The Guest ist ein irre komisches Action-Psycho-Dings mit einem geradezu dreist als Sexsymbol in Szene gesetzten männlichen Hauptdarsteller, dessen Leistung ich auf Twitter als God walking among Ants beschrieben fand. Hell, yeah!

Man weiß ja um die beiden größten Feinde der USA, aber bei so vielen Toten frage ich mich doch, für wen in meiner amerikanischen Version wohl die Nippel-Szene herausgeschnitten wurde?!

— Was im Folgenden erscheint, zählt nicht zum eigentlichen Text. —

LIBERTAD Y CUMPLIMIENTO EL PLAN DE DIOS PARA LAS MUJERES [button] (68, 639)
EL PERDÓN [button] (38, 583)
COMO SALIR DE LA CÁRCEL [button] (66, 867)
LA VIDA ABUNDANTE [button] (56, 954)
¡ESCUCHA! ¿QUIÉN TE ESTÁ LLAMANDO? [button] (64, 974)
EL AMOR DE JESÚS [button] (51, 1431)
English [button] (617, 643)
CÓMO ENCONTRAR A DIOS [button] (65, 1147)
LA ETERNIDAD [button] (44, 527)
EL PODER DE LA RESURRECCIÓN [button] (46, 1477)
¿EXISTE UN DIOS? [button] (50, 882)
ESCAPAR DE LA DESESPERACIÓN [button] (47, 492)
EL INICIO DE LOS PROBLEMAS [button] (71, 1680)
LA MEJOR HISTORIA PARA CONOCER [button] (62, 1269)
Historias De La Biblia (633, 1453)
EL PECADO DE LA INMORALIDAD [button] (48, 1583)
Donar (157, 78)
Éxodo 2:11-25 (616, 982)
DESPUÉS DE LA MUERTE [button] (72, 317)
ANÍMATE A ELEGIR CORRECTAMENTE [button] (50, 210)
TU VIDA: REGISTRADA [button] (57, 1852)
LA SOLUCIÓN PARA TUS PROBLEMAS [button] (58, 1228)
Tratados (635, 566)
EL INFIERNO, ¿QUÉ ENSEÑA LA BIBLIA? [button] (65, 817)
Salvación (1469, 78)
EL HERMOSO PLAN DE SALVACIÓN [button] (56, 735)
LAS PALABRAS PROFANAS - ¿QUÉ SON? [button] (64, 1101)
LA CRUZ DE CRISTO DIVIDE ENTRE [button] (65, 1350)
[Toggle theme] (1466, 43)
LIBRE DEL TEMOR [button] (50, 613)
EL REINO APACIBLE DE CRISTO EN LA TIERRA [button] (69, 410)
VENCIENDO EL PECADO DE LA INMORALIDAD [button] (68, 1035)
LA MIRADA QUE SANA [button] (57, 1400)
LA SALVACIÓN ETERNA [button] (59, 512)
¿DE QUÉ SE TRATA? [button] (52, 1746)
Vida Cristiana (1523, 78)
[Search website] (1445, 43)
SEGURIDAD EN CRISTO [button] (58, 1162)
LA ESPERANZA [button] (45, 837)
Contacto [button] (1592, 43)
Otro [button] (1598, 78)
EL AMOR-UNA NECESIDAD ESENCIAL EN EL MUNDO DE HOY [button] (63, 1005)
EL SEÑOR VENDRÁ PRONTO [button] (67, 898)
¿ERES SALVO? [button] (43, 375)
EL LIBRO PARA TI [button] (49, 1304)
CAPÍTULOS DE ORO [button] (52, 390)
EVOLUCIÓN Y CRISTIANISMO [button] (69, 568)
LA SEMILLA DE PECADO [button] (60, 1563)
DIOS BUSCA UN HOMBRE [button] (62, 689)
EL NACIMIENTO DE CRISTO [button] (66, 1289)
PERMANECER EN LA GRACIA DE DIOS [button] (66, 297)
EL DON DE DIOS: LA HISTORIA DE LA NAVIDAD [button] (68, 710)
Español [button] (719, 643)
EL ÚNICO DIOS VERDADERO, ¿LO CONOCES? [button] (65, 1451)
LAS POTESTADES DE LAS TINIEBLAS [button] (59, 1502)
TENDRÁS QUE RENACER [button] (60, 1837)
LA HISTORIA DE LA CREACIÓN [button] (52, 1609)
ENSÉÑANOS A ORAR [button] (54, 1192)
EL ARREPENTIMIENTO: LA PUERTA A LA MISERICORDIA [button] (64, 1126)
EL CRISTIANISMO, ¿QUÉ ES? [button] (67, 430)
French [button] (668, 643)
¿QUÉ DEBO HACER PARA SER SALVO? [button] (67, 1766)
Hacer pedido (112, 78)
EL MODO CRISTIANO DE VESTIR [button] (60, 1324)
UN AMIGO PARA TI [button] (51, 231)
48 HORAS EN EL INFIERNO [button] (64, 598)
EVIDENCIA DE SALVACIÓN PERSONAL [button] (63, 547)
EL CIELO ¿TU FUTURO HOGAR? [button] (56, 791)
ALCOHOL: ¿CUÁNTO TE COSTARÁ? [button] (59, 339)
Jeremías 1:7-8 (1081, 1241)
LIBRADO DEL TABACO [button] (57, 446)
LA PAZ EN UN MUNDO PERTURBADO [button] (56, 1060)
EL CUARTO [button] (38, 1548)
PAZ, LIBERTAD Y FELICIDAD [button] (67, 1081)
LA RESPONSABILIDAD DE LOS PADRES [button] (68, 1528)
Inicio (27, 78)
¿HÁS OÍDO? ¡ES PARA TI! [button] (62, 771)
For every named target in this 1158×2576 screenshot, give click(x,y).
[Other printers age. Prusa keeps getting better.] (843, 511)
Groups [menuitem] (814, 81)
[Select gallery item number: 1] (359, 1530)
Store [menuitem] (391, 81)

Und dann war da plötzlich Citizenfour im Netz. Ich hätte gern für den Film bezahlt, hatte aber keine Lust, an einem Sonntagmorgen in ein Kino am anderen Ende der Stadt zu fahren. Es ist ja nicht so, dass die Fakten nicht alle bekannt gewesen wären, aber weil mich Heldentum und die Frage nach Vorbildern bisher immer so ratlos machen – Edward Snowdens Opfer und seine Haltung, that ordinary citizens, working together, can change the world sind die Antwort auf alles. 42.

Ich bin sehr gerührt. Und sehr, sehr wütend.

Mein Techniktagebuch
Erst war ich ein bisschen pissig mit Audible – warum kein mp3? Aber diese App gefällt mir wirklich gut, die Möglichkeit, kurz ein paar Sekunden vor oder zurück zu springen, das Tempo zu verringern oder bei nur langsam zum Thema kommenden Sachbüchern zu erhöhen. Die Synchronisation funktioniert über meine diversen Geräte ruckelfrei, und ja, ich halte funktionierende Technik für durchaus erwähnenswert.

Arbeit
Wir haben das Projekt bereits in der Planungsphase runtergebrochen auf das wirklich absolut Notwendige und sind – wie geplant – Wochen vor Abgabe fertig. Wie so richtige Profis!

Und sonst?
Fußball ist zurück in Dortmund und hat seinen romantischen Moment mit Reus. Awww!

Bahnticket für die #rp15 besorgt. Dabei fiel mir ein, dass ich im letzten Jahr das Quietschen der Klotür aufgenommen habe. Vorfreude.



Seit langer Zeit mal wieder bis morgens um halb fünf getanzt und mir bei irgendeinem crazy Move die Schulter gezerrt. Das fühlt sich verdammt gut an!

Ich habe in Eulen-Bettwäsche geschlafen.